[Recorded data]
+ + + +

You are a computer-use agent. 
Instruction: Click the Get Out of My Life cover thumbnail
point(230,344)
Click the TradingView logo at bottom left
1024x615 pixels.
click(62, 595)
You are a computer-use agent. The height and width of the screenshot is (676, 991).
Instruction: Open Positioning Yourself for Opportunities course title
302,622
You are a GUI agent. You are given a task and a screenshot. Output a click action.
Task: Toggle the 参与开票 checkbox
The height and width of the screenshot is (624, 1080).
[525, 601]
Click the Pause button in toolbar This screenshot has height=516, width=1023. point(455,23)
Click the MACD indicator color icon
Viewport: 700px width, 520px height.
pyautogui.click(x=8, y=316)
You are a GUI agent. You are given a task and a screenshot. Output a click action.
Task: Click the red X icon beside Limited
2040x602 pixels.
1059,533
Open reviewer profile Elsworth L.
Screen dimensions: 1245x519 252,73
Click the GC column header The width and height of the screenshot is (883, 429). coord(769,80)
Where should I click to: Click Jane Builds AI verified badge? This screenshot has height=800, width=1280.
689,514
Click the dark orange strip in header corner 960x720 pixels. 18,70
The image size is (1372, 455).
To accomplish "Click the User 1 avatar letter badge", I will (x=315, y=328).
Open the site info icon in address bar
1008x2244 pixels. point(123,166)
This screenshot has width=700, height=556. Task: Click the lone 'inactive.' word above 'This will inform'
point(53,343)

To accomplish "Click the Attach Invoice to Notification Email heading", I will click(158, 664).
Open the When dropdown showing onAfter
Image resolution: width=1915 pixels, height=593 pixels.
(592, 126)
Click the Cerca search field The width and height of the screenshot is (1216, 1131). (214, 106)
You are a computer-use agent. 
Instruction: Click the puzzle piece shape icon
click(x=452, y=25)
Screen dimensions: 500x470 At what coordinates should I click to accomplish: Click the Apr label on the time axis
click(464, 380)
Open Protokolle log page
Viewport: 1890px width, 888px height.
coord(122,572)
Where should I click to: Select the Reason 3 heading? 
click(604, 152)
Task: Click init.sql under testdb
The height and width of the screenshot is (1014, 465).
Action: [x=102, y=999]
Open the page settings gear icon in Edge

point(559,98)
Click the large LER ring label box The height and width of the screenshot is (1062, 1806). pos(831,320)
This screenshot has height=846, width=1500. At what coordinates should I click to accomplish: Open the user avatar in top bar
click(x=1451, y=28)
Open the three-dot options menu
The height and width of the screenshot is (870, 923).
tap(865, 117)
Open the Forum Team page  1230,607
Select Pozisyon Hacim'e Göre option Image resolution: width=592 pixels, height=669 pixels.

+ + + +

### WHAT YOU SHOULD DO
Up to and including the last line of the records above, print exactly every line from the one that contains "Click the large" onward.

### TASK SOLUTION
Click the large LER ring label box The height and width of the screenshot is (1062, 1806). pos(831,320)
This screenshot has height=846, width=1500. At what coordinates should I click to accomplish: Open the user avatar in top bar
click(x=1451, y=28)
Open the three-dot options menu
The height and width of the screenshot is (870, 923).
tap(865, 117)
Open the Forum Team page  1230,607
Select Pozisyon Hacim'e Göre option Image resolution: width=592 pixels, height=669 pixels.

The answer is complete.